The requirement on the storage is for it to be isolated, either physically or cryptographically, as you can read from the PSA security model [1].

TF-M initially supported only the isolated model in ITS (i.e. for internal flashes) but more recently it was added support for encrypted ITS, which I believe it can be used on one of the Nordic platforms already. 

Hope this helps. 

Thanks, Antonio 

[1] Platform Security Model - PSA Certified https://www.psacertified.org/app/uploads/2021/12/JSADEN014_PSA_Certified_SM_V1.1_BET0.pdf

Sent from Outlook for Android
From: Lee, William via TF-M <tf-m@lists.trustedfirmware.org>
Sent: Friday, December 29, 2023 5:53:50 AM
To: tf-m@lists.trustedfirmware.org <tf-m@lists.trustedfirmware.org>
Subject: [TF-M] Are MCUs without internal flash not supported by TF-M?
 

Hello everyone,

 

Happy New Year!

 

Are MCUs without internal flash not supported by TF-M?

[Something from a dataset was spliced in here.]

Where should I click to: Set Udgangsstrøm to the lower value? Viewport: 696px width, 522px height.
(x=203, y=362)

From TF-M’s documents, I saw ITS(Internal Trusted Storage) is a PSA-ROT secure service and requires store data in internal flash.

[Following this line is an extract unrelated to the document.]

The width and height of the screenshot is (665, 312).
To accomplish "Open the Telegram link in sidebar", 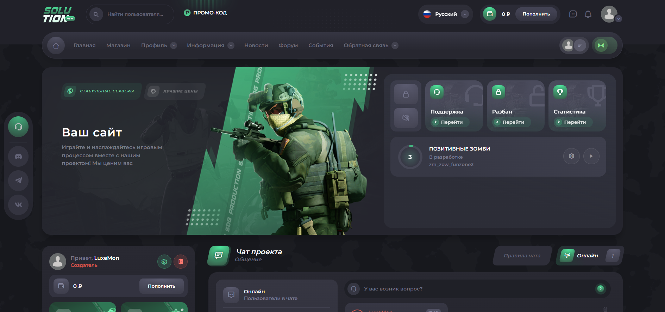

Does that mean TF-M not support hardware platforms that do not have internal flash? For example, RT500 does not have internal flash: https://www.nxp.com/products/processors-and-microcontrollers/arm-microcontrollers/i-mx-rt-crossover-mcus/i-mx-rt500-crossover-mcu-with-arm-cortex-m33-dsp-and-gpu-cores:i.MX-RT500

 

Thank you!

 

Best regards

William Lee